-------- EXTRAIT DU DOCUMENT
Son activisme a valu à Orana deux fermetures administratives du salon de coiffure et des amendes d’un montant total de 1 800 euros. La coiffeuse a contracté un emprunt bancaire pour les payer. Et elle s’attend à pire dans l’avenir. « Avec les années qui passent, je commence à m’énerver sur Facebook contre ces fascistes de la région, alors maintenant je reçois des menaces plus sérieuses. On m’annonce qu’on va brûler ma boutique. »

Les migrants bienvenus

Le Conseil de l’Europe s’est récemment inquiété, par la voix de la commissaire aux droits de l’homme, Dunja Mijatovic, « d’attaques et de menaces à l’encontre de défenseurs des droits de l’homme venant en aide aux migrants, y compris d’une campagne de dénigrement et de menaces de mort ». La diplomate « encourage vivement les autorités à mener des enquêtes rapides, indépendantes et impartiales, et à déférer les responsables à la justice ». A ce jour, aucune mesure n’a été prise.
----------------
-- SÉRIE DE TÂCHES --
a) Répondez à ces questions sur l'extrait :
(i) Quel est le montant total des amendes infligées à Orana ?
(ii) Comment la coiffeuse a-t-elle financé le paiement de ces amendes ?
(iii) Quelle fonction Dunja Mijatovic occupe-t-elle au Conseil de l'Europe ?
b) Quels sont tous les qualificatifs que l'extrait attribue aux enquêtes que la diplomate encourage les autorités à mener ?
c) Renvoyez tout le passage de l'extrait, depuis « Le Conseil de » jusqu'à « n’a été prise. ».
-------- ENTRÉES
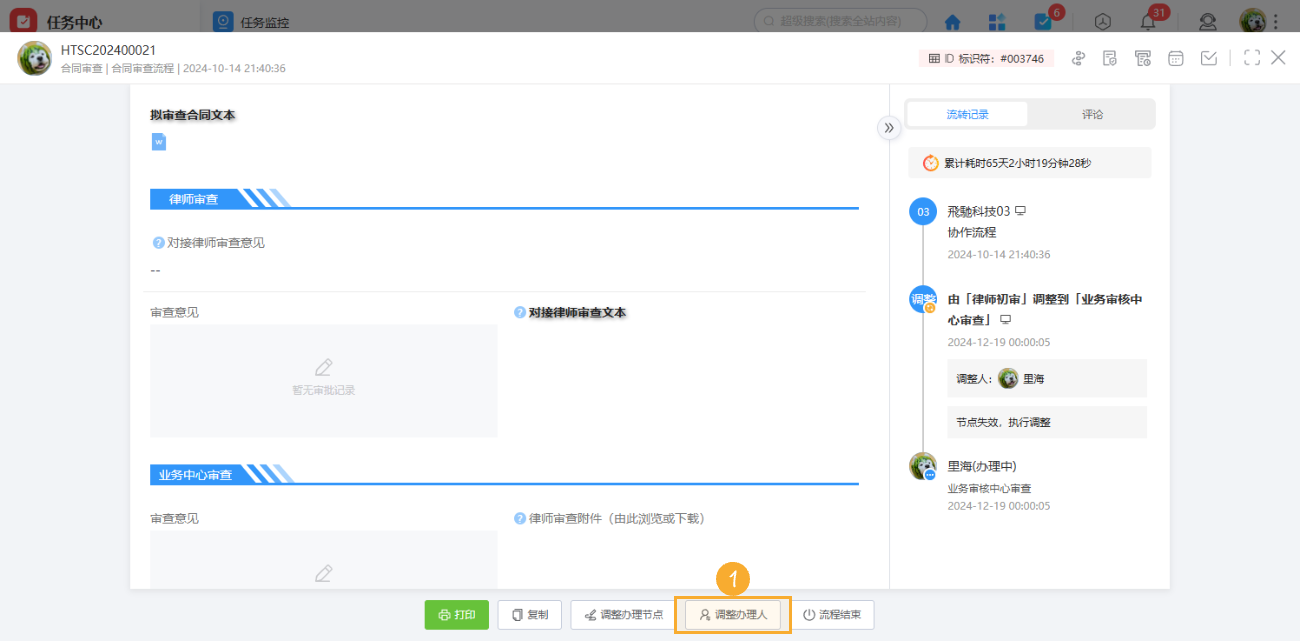Click inside the 超级搜索 search field

click(x=838, y=20)
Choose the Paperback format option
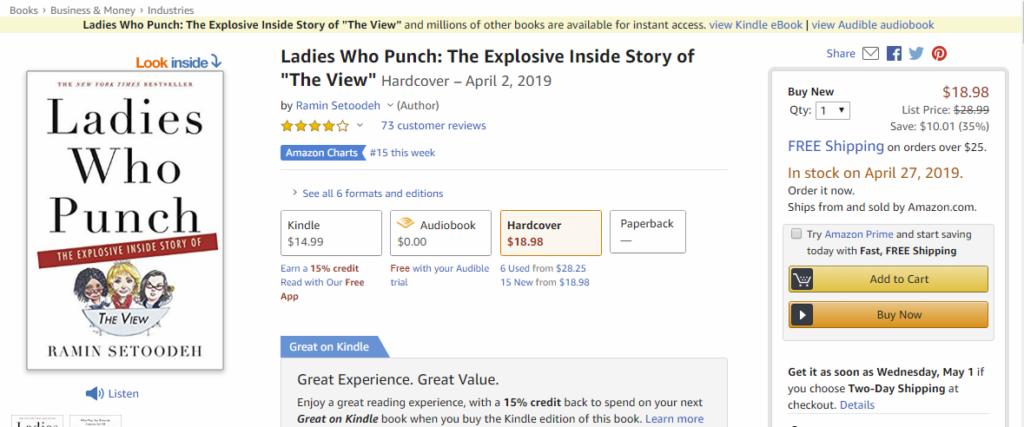Screen dimensions: 1024x427 pos(647,232)
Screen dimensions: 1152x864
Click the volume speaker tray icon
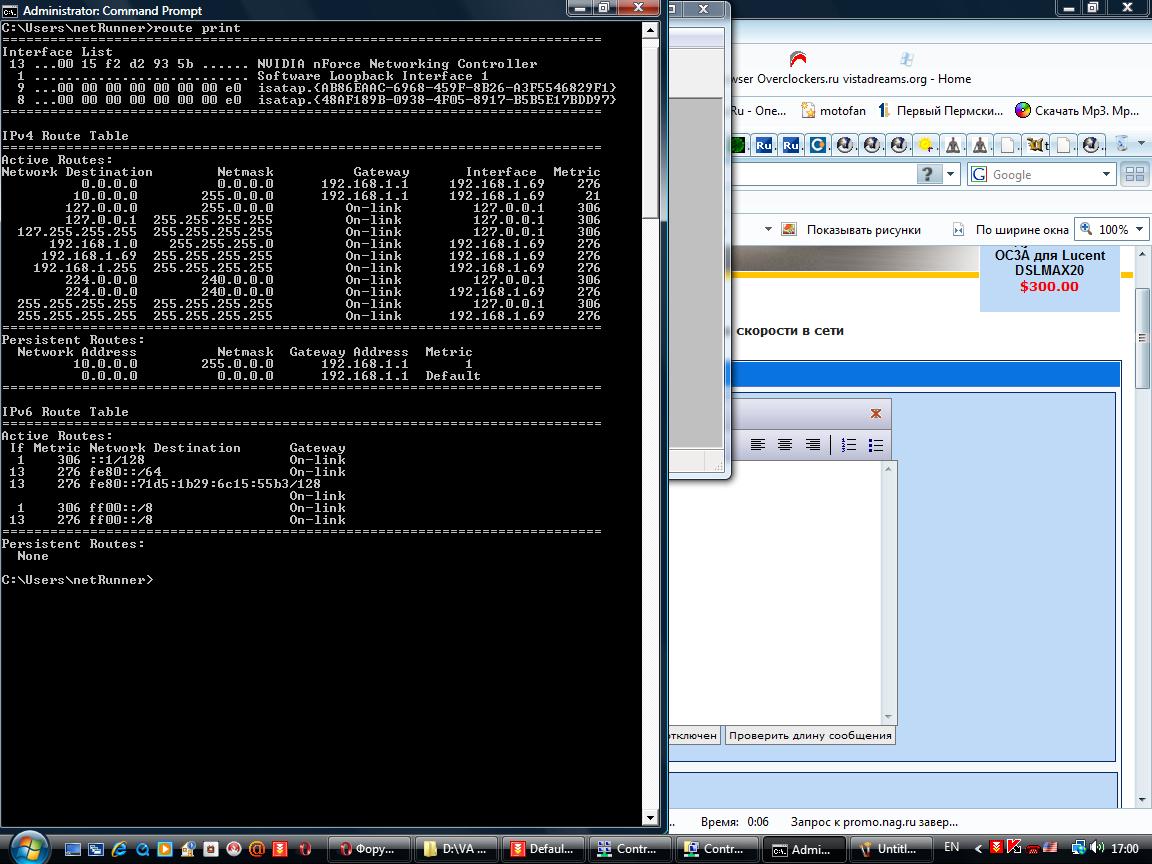point(1098,848)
----------------
-- CORRIGÉ DES EXERCICES --
a)
(i) 1 800 euros.
(ii) Elle a contracté un emprunt bancaire.
(iii) Elle est commissaire aux droits de l'homme.

b) rapides, indépendantes, impartiales

c)
Le Conseil de l’Europe s’est récemment inquiété, par la voix de la commissaire aux droits de l’homme, Dunja Mijatovic, « d’attaques et de menaces à l’encontre de défenseurs des droits de l’homme venant en aide aux migrants, y compris d’une campagne de dénigrement et de menaces de mort ». La diplomate « encourage vivement les autorités à mener des enquêtes rapides, indépendantes et impartiales, et à déférer les responsables à la justice ». A ce jour, aucune mesure n’a été prise.